Setor prepara protocolo de segurança e evento teste

De acordo com um estudo de dimensionamento econômico da indústria de eventos no Brasil, realizado em 2013 pela Associação Brasileira de Empresas de Eventos (ABEOC), Sebrae e Universidade Federal Fluminense, o setor de eventos impacta mais de 70 setores da economia e movimenta, anualmente, mais de R$ 209,2 bilhões de faturamento, gerando R$ 48 bilhões em impostos. O setor representa 4,32% do PIB, conta com 60 mil empresas em toda a cadeia de serviços e gera mais de 1,893 milhão de empregos diretos e terceirizados.

Apesar de não existir estudo mais recente, estima-se que o setor de eventos tem crescido em média 6,5 % ao ano, no período de 2013 a 2019. No Rio Grande do Sul, a estimativaé que esse mercado movimente anualmente R$ 2 bilhões e gere 500 mil empregos diretos e indiretos. Mesmo com todos estes números, não existe uma estimativa para a retomada deste segmento na região e no Estado.

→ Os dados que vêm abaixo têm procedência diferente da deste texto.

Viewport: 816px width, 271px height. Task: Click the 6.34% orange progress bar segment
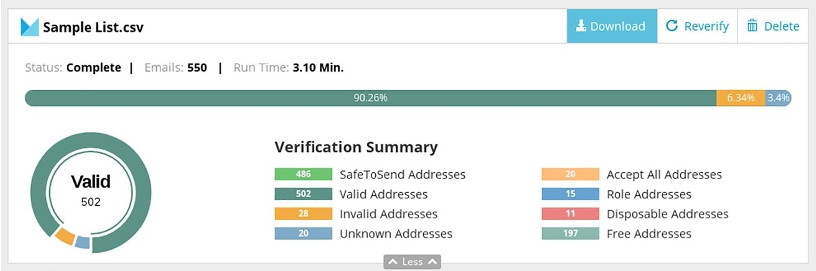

Pensando nisso, diversas entidades se uniram e estão criando um protocolo de segurança específico para o setor para a retomada dos eventos. De acordo com Andréia Pilão, que integra o comitê organizador como diretora do Bento Convention Bureau, está sendo redigido um relatório de segurança sanitária para ser aplicado nos eventos, que foi apresentado aos organizadores e locais de eventos da cidade. “Em maio fomos convidados a fazer parte de um grande grupo que está pleiteando junto ao governo a retomada segura dos eventos. Esse grupo apresentou ao Estado um estudo que aponta que as atividades poderão ser exercidas, de forma gradual, de acordo com a metodologia das cores adotada pelo governo, permitindo a realização de eventos nas bandeiras amarela e laranja. O protocolo é muito parecido com o de turismo, seguindo as regras do distanciamento social”, explica. Em breve, o grupo, formado por entidades multissetoriais ligadas diretamente ao setor de eventos e que envolve a cadeia produtiva do setor, pretende simular um evento com todos os protocolos. 

De acordo com o conselheiro fiscal do Bento Convention Bureau, Gilberto Durante, o grupo aposta na retomada segura, pois os eventos, além de movimentarem um grande número de profissionais e empresas, também mantêm o equilíbrio na ocupação hoteleira e movimenta o setor turístico. “Grande parte dos congressos e convenções ocorriam durante a semana, o que mantinha os hotéis ocupados nos períodos de sazonalidade. Sem os eventos, a situação está bem preocupante”, comenta.

Entre as sugestões incluídas no protocolo de segurança estão: distanciamento mínimo de 1m entre as pessoas, mediante uso obrigatório de máscara e de 2m² por pessoa, demarcação no chão para organização de filas, respeitando o distanciamento, implementação de corredores de sentido único para coordenar os fluxos de entrada e de saída e contagem de pessoas; higienização rígida de todos artigos e equipamentos que possam ser de uso compartilhado e/ou coletivo); disponibilização, em locais estratégicos de circulação, de lixeira com tampa com dispositivo que permita a abertura o fechamento sem o uso das mãos e limpeza frequente dos filtros de ar-condicionado dos locais de eventos.  O protocolo ainda inclui incentivo aos ingressos on-line e adoção de pagamentos eletrônicos, demarcação de assentos, entrada com tapetes de higienização para os pés, entre outras medidas.

O protocolo têm o apoio da secretaria de Turismo, e, segundo o líder da pasta, Rodrigo Parisotto, “estamos trabalhando para brevemente termos a retomada e estamos ao lado dos organizadores de evento para uma construção coletiva”, afirmou.